So you're a Noob? Post your questions here until you graduate! Don't be shy.

User avatar
By lucasromeiro
#79975
McChubby007 wrote:OK.

Is the variable you are changing in the isr a simple data type (int etc) and is it marked as 'volatile' in the global declaration of it? It also has to be 'atomic' which means a read/write to a variable with a bit size smaller or same as the architecture which in this case is 32 bit. Also, is it aligned on the correct memory boundary, and if yu comment out the access to the variable in just the main code (or the idr) does the wdt reset go away?

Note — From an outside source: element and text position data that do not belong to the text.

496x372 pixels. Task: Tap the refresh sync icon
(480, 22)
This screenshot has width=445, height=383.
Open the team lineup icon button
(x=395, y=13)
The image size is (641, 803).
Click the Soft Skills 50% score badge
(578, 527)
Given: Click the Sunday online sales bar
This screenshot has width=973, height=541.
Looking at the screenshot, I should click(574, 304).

Yes, a simple example replicating the problem is always a good start - it is something us 'professionals' will do when other methods of fault detection fail.


Hello McChubby007!
Thanks for the answers.
Something is happening with my account and I do not receive replies by email.
Just seen it now.
I thought about doing a brief program to explain the problem, but I will not be able to provoke the problem here, since I am traveling (away from the company).
But it's really really simple stuff that I do and I do not understand why the problem happens.

Within the interruption, a variable is incremented.
I tested it with 'volatile' but it did not change anything.
This part I did not understand, can you explain me better? "It also has to be 'atomic' which means to read / write to a variable with a bit size smaller or same as the architecture which in this case is 32 bit."

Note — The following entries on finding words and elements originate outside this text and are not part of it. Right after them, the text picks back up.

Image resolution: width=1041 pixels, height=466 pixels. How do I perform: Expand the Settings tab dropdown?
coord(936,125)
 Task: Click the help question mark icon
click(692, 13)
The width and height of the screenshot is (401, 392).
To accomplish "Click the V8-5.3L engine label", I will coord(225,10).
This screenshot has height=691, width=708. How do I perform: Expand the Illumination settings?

when you say: "Also, is it aligned on the correct boundary memory, and if it's commenting on the access to the variable in just the main code (or the idr) does the wdt reset go away?"
is it for me to leave the variable incrementing, but not to use it anywhere to make a test if the problem appears? I did not take this test! Good idea, I'll code and send it to my colleagues to test it.

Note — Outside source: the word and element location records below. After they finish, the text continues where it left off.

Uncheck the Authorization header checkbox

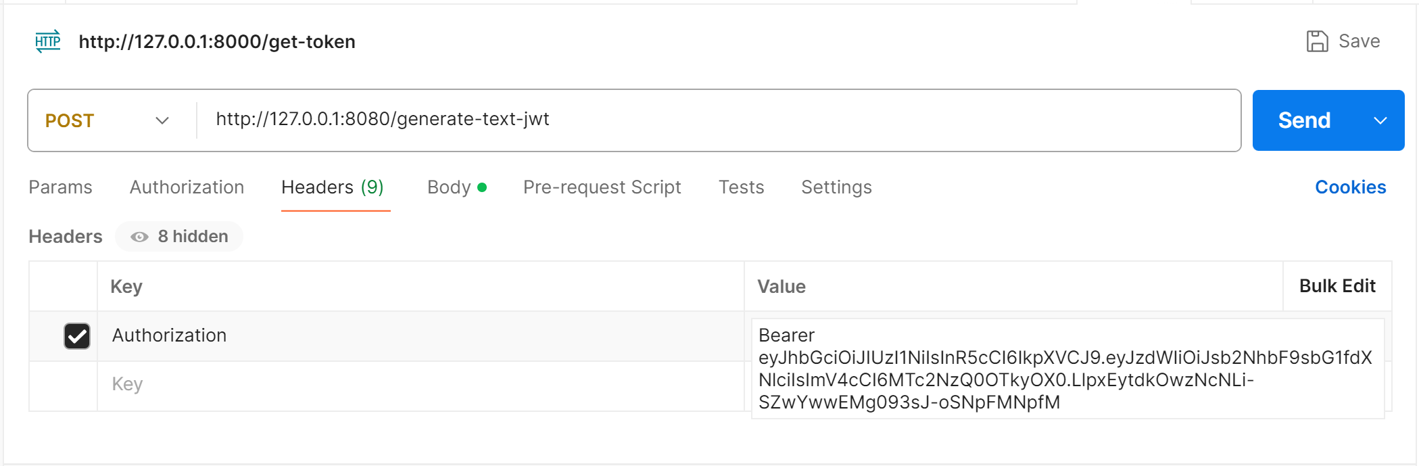(77, 335)
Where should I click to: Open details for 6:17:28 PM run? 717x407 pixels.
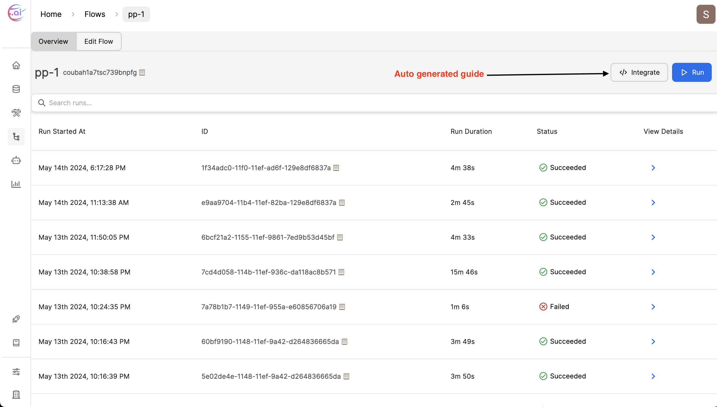coord(653,168)
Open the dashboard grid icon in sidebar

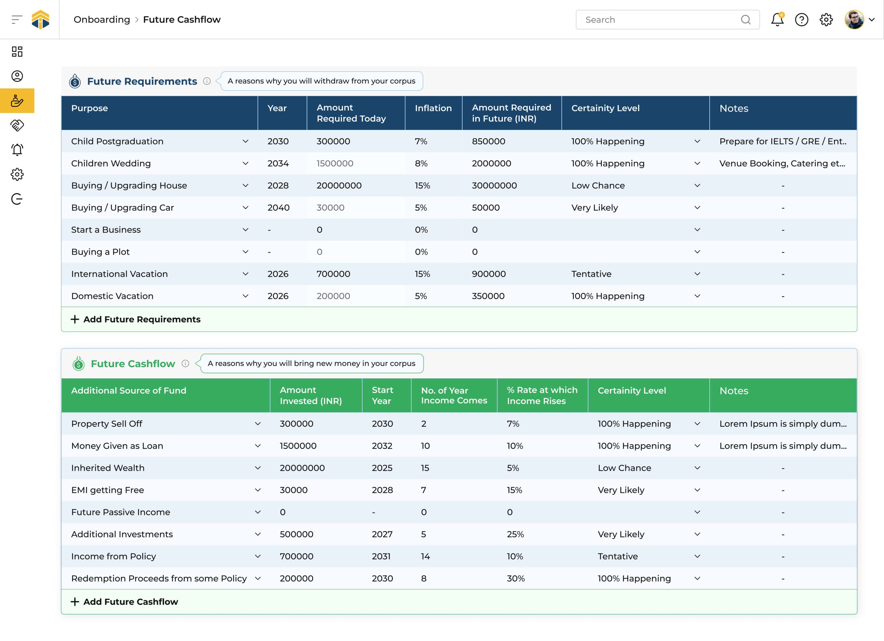point(17,51)
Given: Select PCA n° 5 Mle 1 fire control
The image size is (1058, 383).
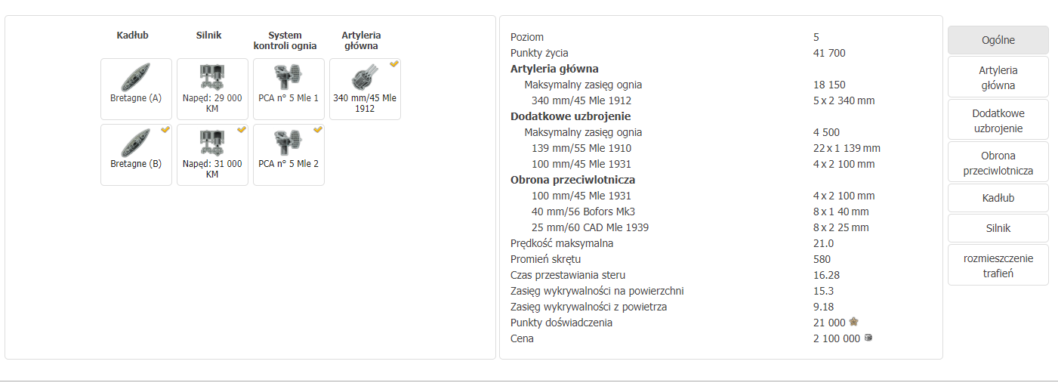Looking at the screenshot, I should coord(288,78).
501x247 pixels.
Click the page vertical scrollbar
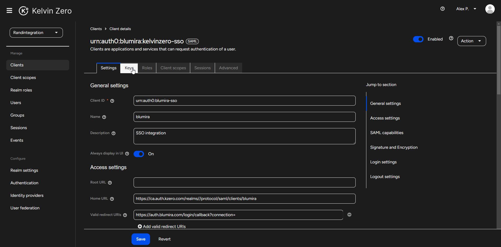pos(499,60)
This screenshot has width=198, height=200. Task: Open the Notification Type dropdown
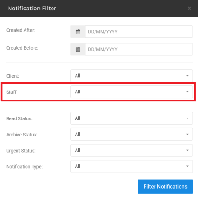[x=132, y=166]
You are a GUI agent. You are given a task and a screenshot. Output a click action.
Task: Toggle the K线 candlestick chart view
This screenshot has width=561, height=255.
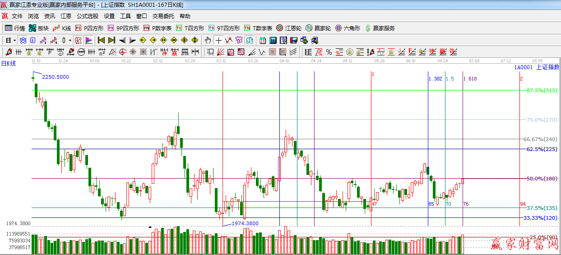pyautogui.click(x=62, y=28)
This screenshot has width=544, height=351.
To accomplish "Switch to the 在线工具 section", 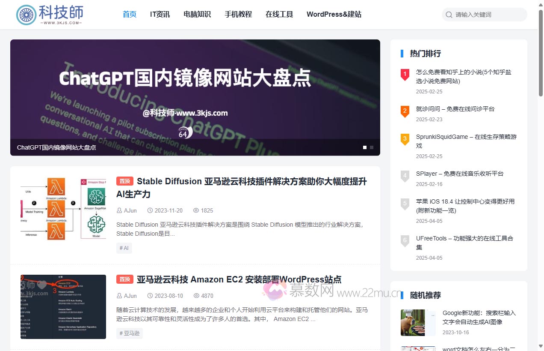I will tap(279, 14).
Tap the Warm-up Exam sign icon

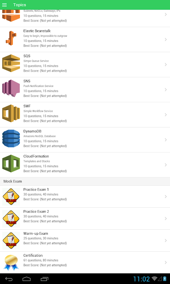pyautogui.click(x=11, y=241)
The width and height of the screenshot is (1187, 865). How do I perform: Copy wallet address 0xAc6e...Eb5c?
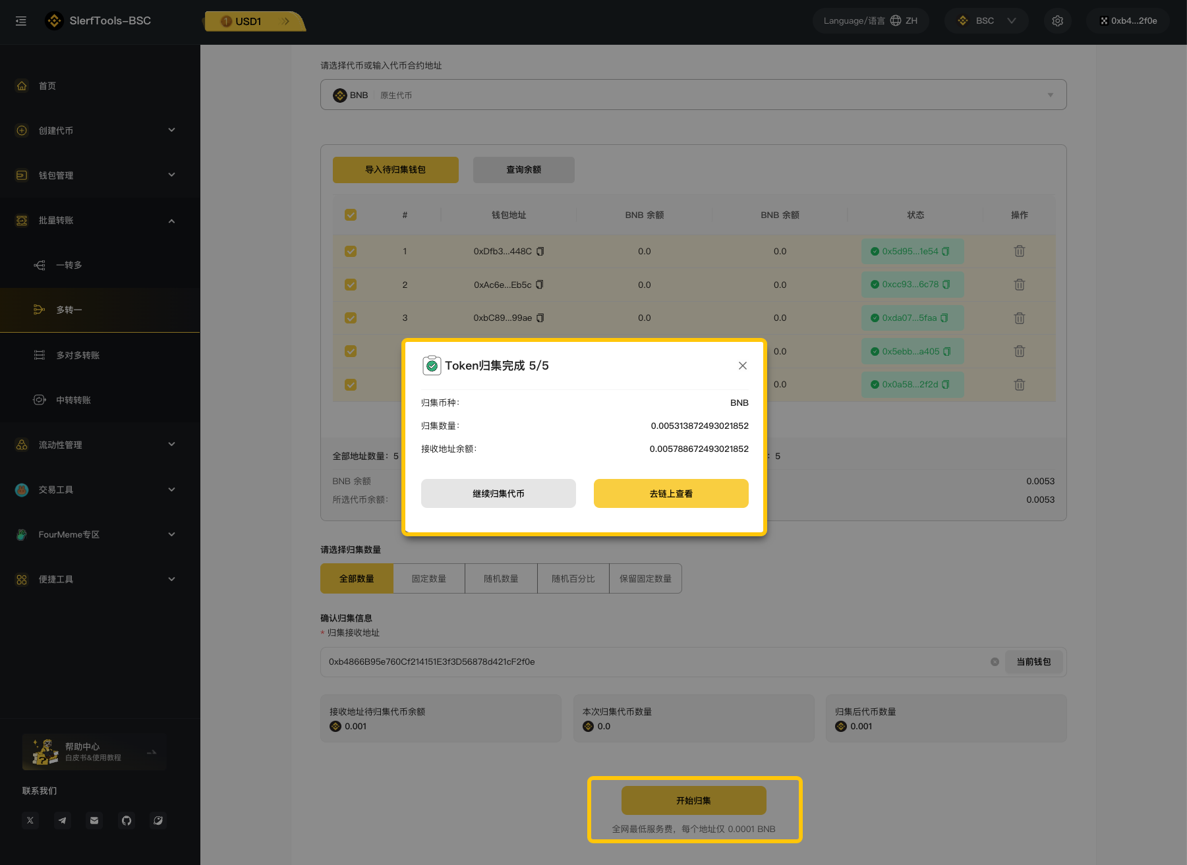pyautogui.click(x=540, y=285)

Would you prefer me to open a new topic?
I put it here because I thought about solving it by reading the interrupt flag and incrementing myself the variable, without ISR.


I will paste here the passages involved in this error, where I use the variable, maybe it will facilitate the understanding.

pinMode(pin, INPUT_PULLUP);
attachInterrupt(digitalPinToInterrupt(pin), interrupcaoED1, FALLING);

inside h file
{
extern volatile uint32_t pulsosEDs[8];
extern volatile bool entradasDigitais[8];
}
cpp file
{
volatile uint32_t pulsosEDs[8];
volatile bool entradasDigitais[8];
}

void interrupcaoED1()
{
pulsosEDs[0]++;
entradasDigitais[0] = 1;
}

recording the variable in the file:
uint32_t *uint32_tBuffer;
uint32_tBuffer = (uint32_t *)malloc(((readings[readingIndex].numRegs * sizeof(uint32_t)) + 1));
uint32_tBuffer[0] = pulsosEDs[readings[readingIndex].reg];
pulsosEDs[readings[readingIndex].reg] = 0;
auxPtr = (char *)&uint32_tBuffer[0];
auxPtr[sizeof(uint32_t) * readings[readingIndex].numRegs] = 0;
carregaArquivos.write((const uint8_t *)auxPtr, ((sizeof(uint32_t) * readings[readingIndex].numRegs) + 1));
free(uint32_tBuffer);
break;
User avatar
By McChubby007
#79979 It's possible that the problem is due to the behaviour reported in this topic but it does not feel like it to me; I could be wrong though. I will leave it to you to decide to open a new topic or not.

I will try to explain each thing in turn, and not make it too complicated, but the subject can become complicated I'm afraid.

Volatile : tells the compiler not to assume anything about optimizing the generated instructions for the reads/writes of this variable. Without this the compiler will assume that the variable cannot be modified by code 'simultaneously' by other code and thus not reload it when accessing it multiple times in a series of instructions. This optimization is bad when interrupt routines interrupt other code currently accessing the variable and then modify this variable because when the interrupted code is allowed to execute (after isr finished) it will have the wrong value still loaded in registers. So, in summary, always use volatile when an isr accesses a global variable, otherwise the main code may see the wrong value from time to time.

Atomic : This is about ensuring consistency of the value stored in the variable when the variable is being changed, such as
C++:
var++
which in machine code is:
reg=var,
reg++,
var=reg
If the non-isr code is interrupted part way through this series of instructions then the isr will modify the value, and when the non isr code runs again it will overwrite the variable already set by the isr. In your example code you have this problem but slightly different in that the main code writes a 0 : if the isr runs during this time it will ++ the variable which the main code will reset to 0 meaning you get wrong values in the array. Some architectures (or languages or functions etc) will provide a different command/instruction that you use to ensure it cannot be interrupted in the middle of such an operation, and is commonly known as read-modify-write see https://en.wikipedia.org/wiki/Read-modify-write
There are various ways to prevent this, such as turning interrupts off, using atomic instructions or designing it so only the main OR the isr writes and the other code just reads.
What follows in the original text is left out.